El camino era largo, pero menos solo que al venir, porque nos cruzamos con un entierro con tres coronas y un tractor. Pero yo me moría de ganas de preguntar cosas y averiguar de asaltos, de huellas vegitales, de espionaje y demases. Y no me atrevía por no parecer leso.

Cuando llegamos al arbolito con la frenada del jeep, reconocí el camino porque me acordaba de la cantora rota que estaba ahí tirada. Y al pasarla yo venía aquilatado del brazo con la bomba y mi teni adivino, en ese mismo momento me dijo que dejara la bomba y me sentara. Y ahí mismo estaba el desvío por el que habíamos salido al camino.

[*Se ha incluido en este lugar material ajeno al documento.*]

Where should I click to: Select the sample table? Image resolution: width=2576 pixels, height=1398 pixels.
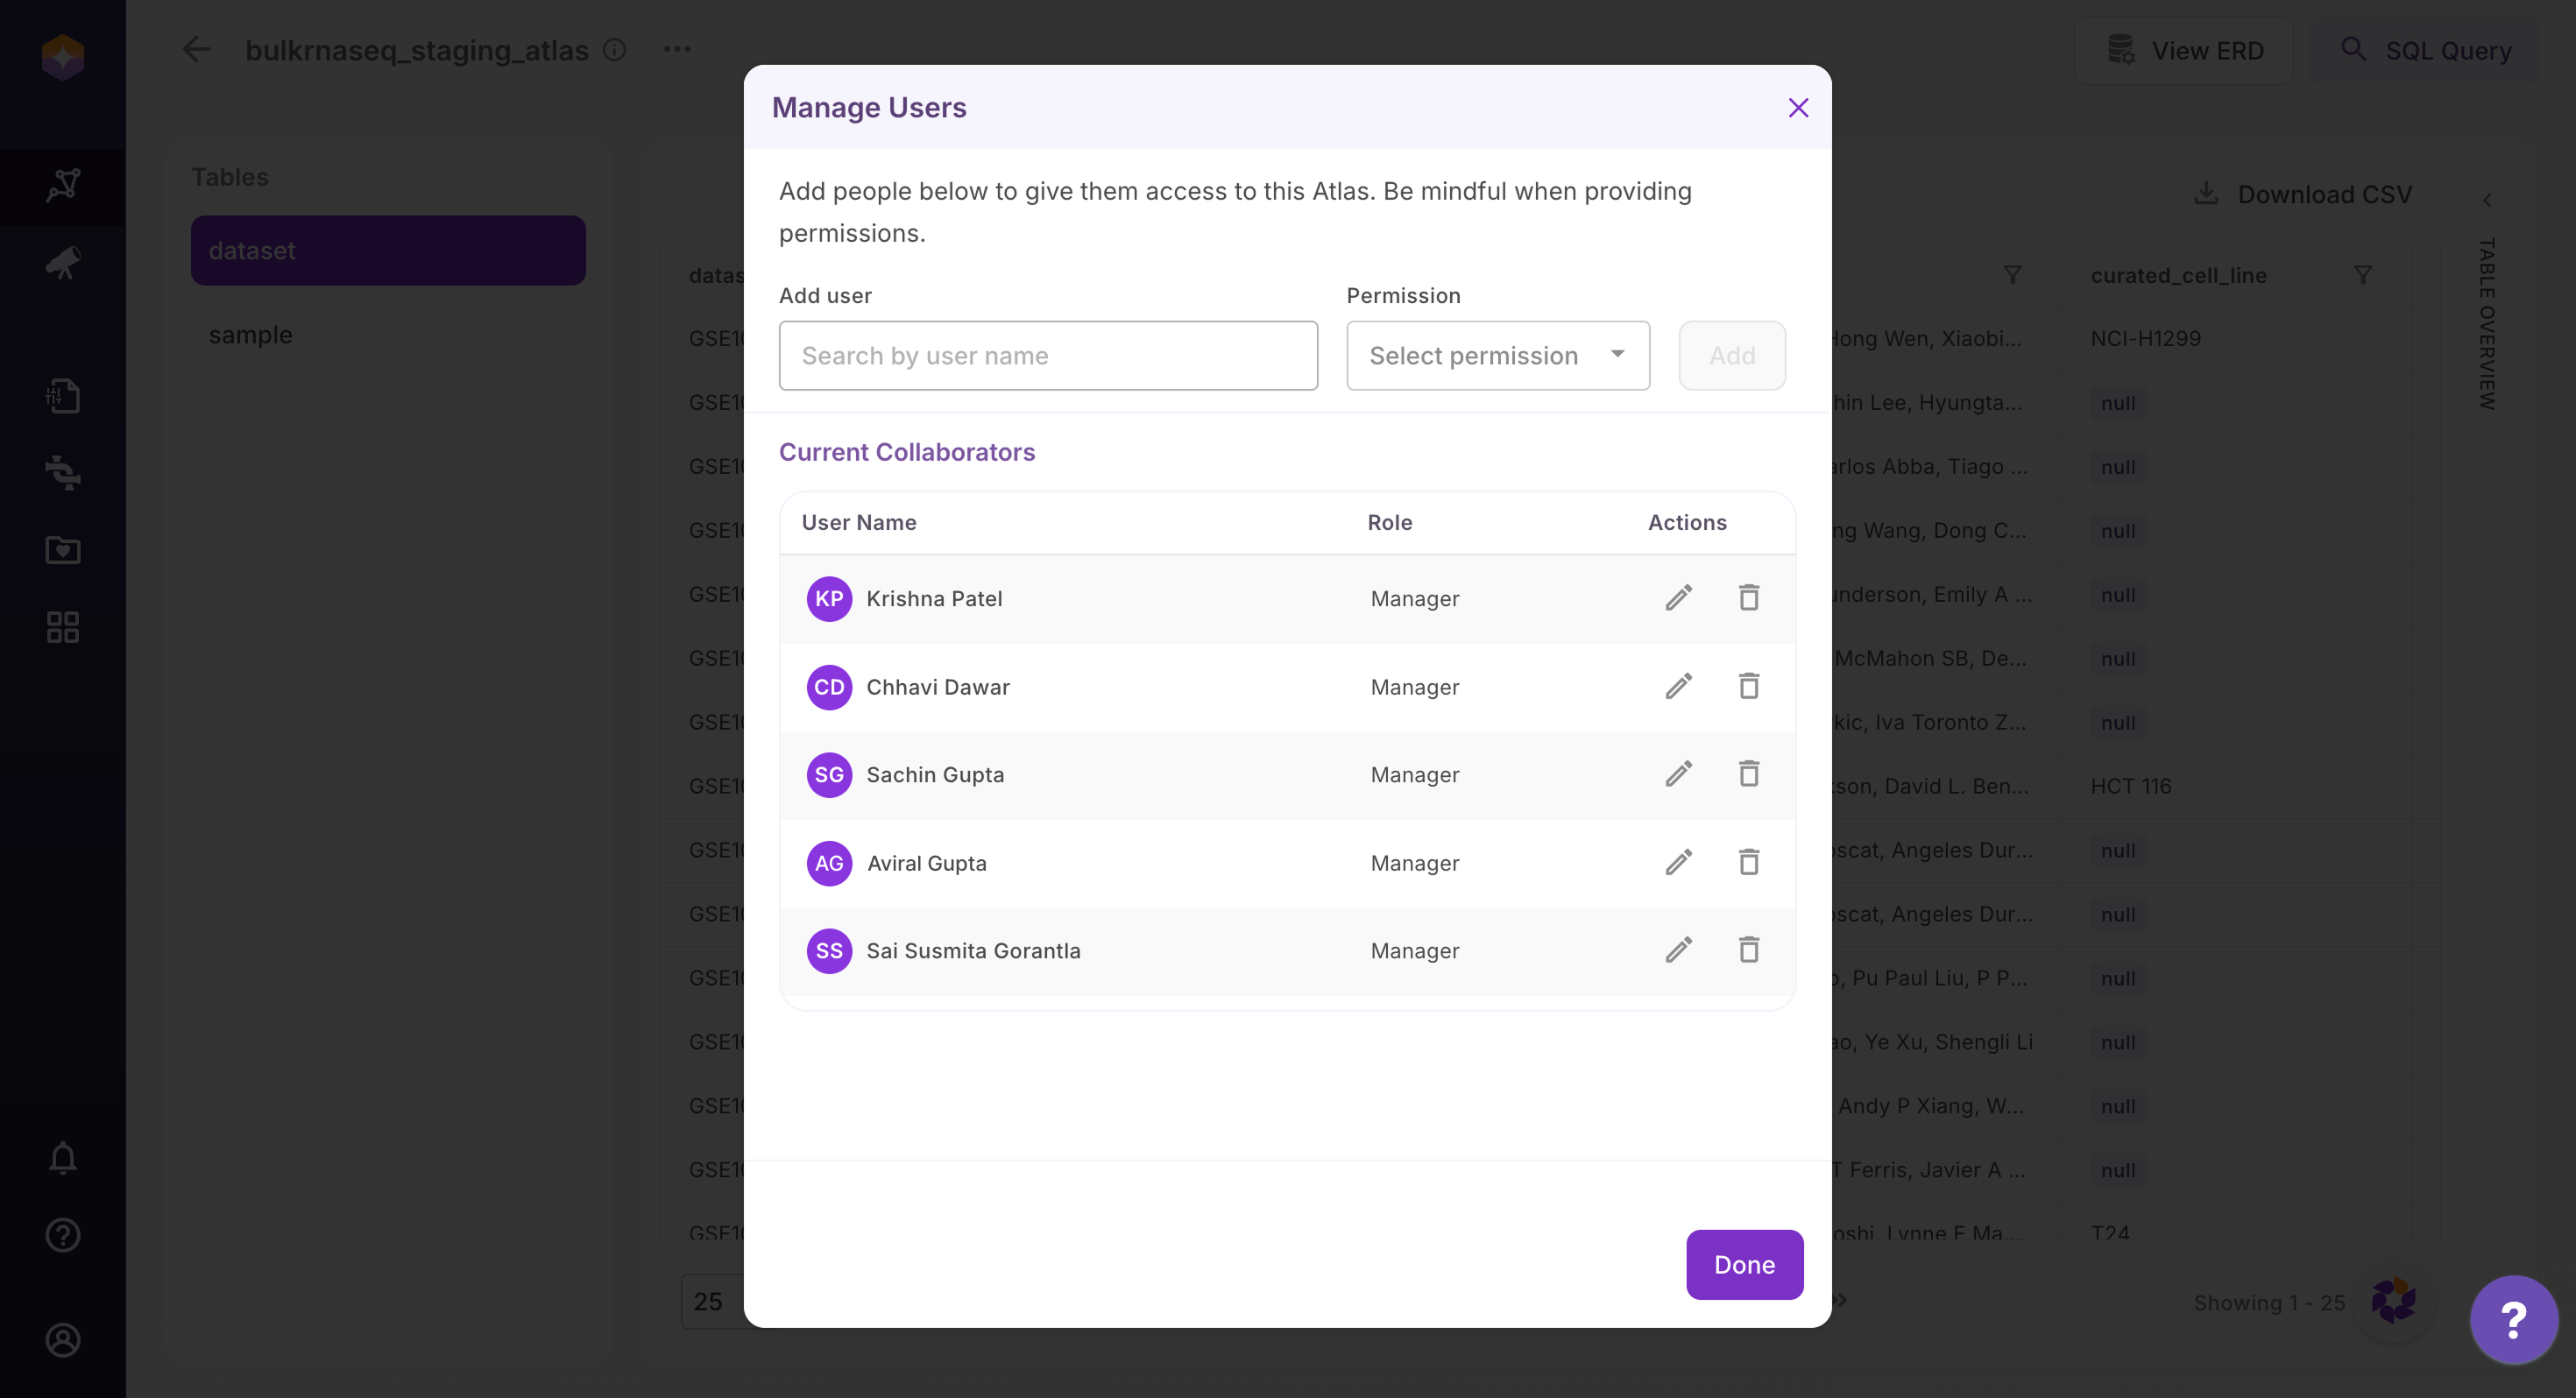(x=250, y=335)
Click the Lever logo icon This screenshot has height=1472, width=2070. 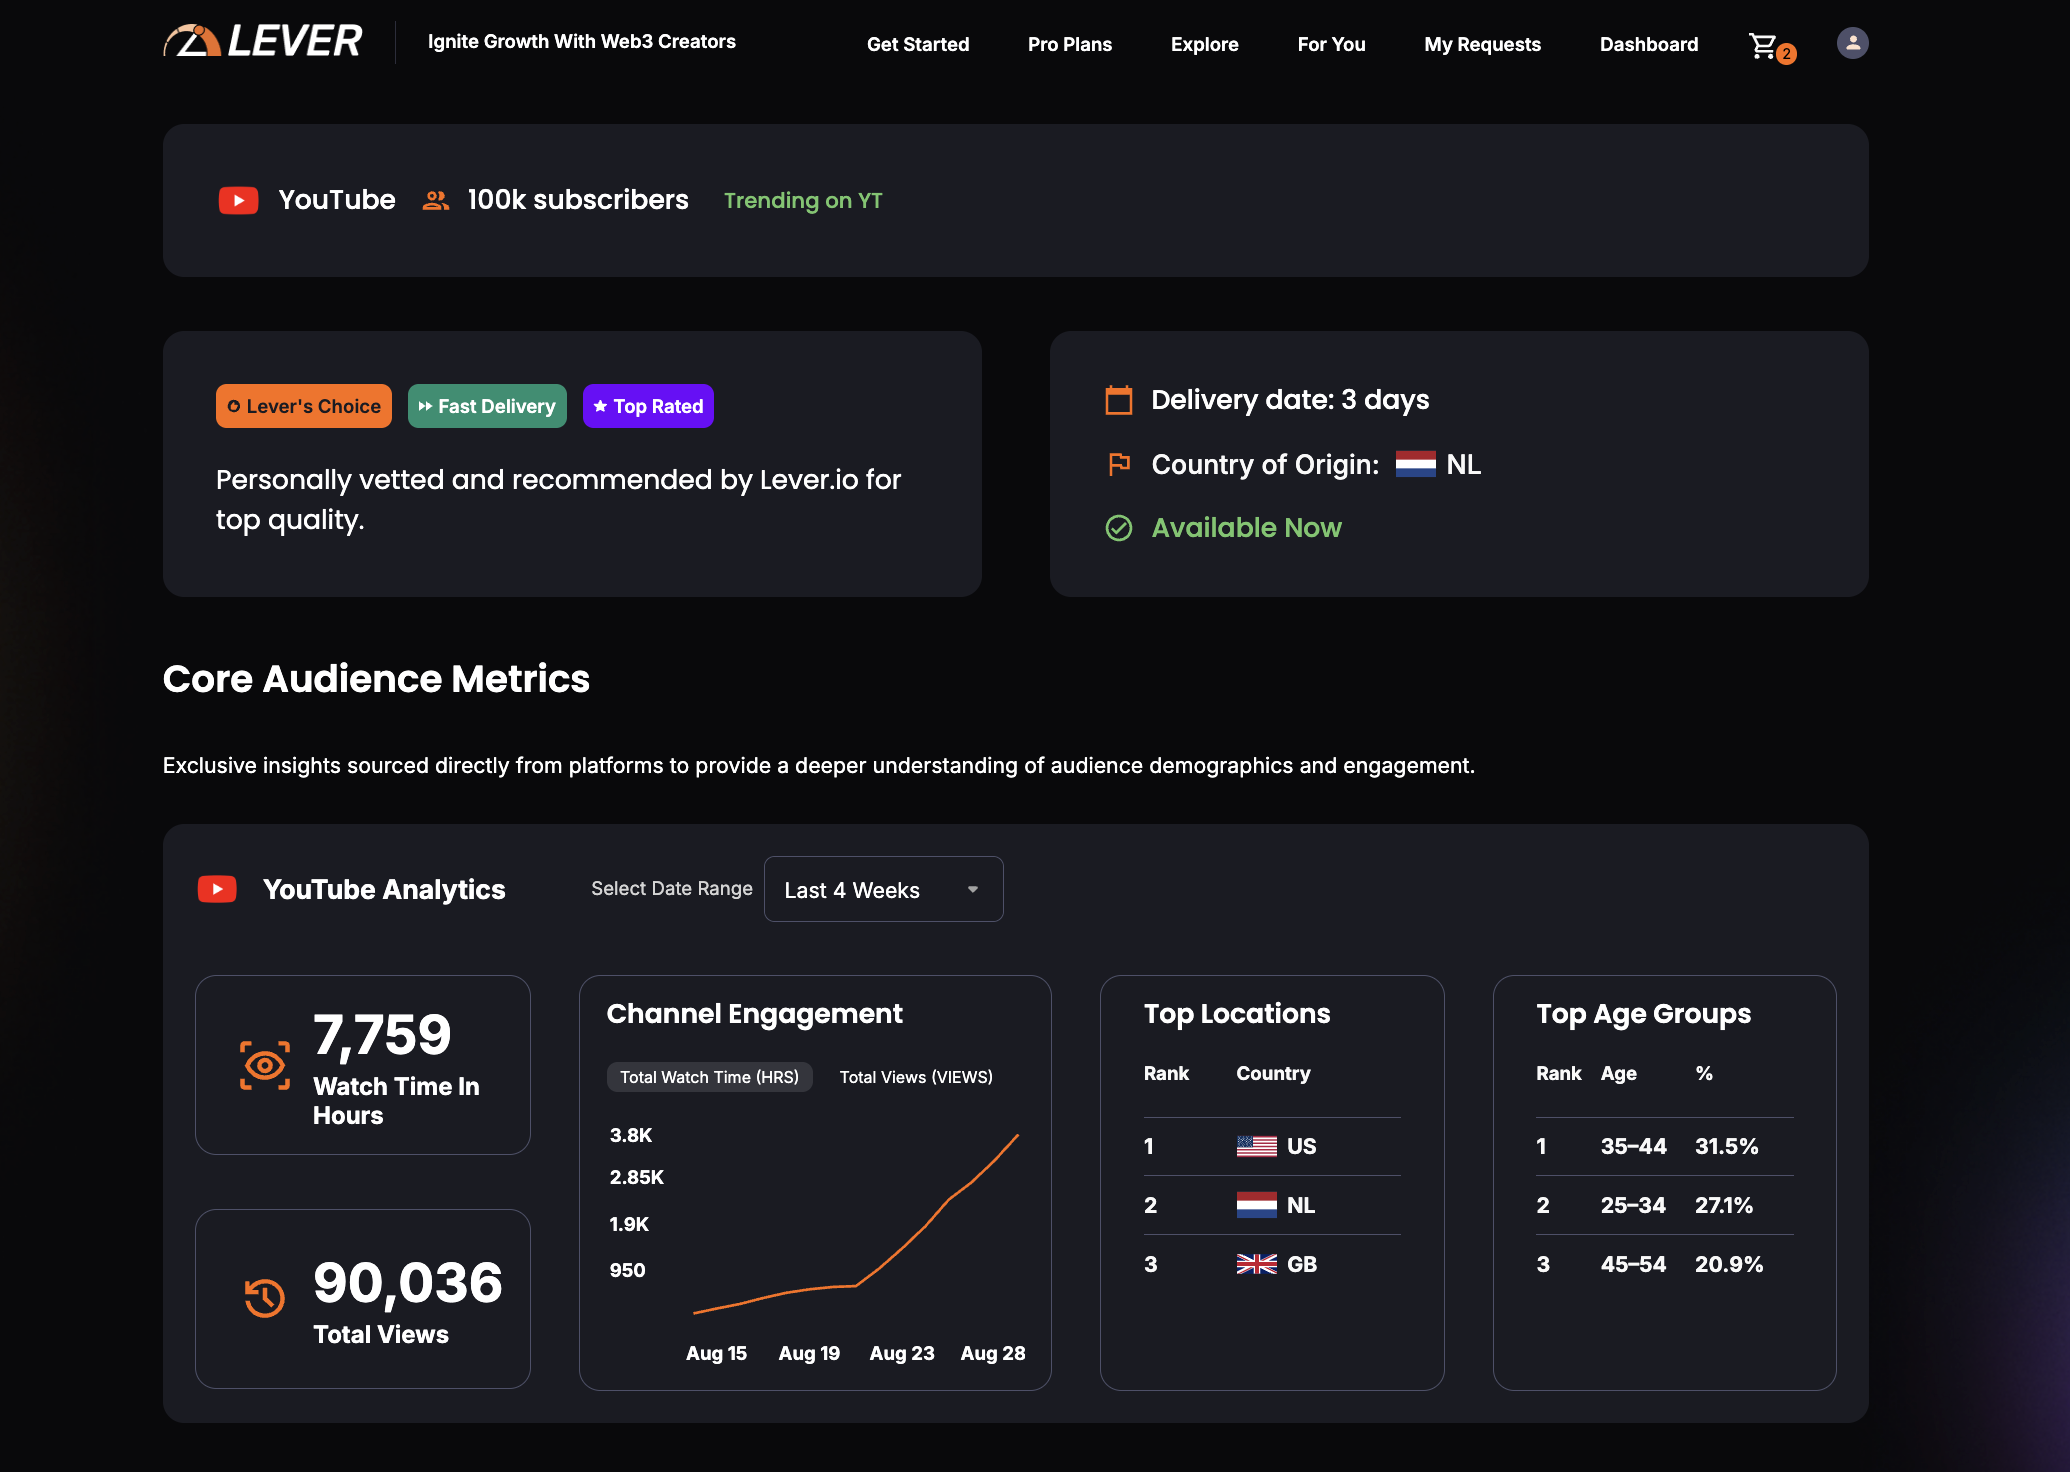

Yo miraba el camino con violencia para no perder la huella. Porque a cada rato me daba la cuestión de que "a lo mejor te vas por otro con tu famosa dix-lesa". Y me discutía conmigo cataclípticamente. Fue entonces cuando divisamos la humareda.

—Parece un incendio —dijo el jefe—. No es tiempo de quemar rastrojo…

—¡Es el rancho! —chillé yo—. Está ardiendo telescópicamente. Esta es la huella en el pasto…

Mi sargento aceleró a todo riñón y me caí sentado encima del jefe.

El humo empezó a llegar todo lacrimógeno y a medida que nos acercábamos el calor de las llamas nos hacía toser. Volaban las cenizas. Las llamas se agrandaban y viceversa.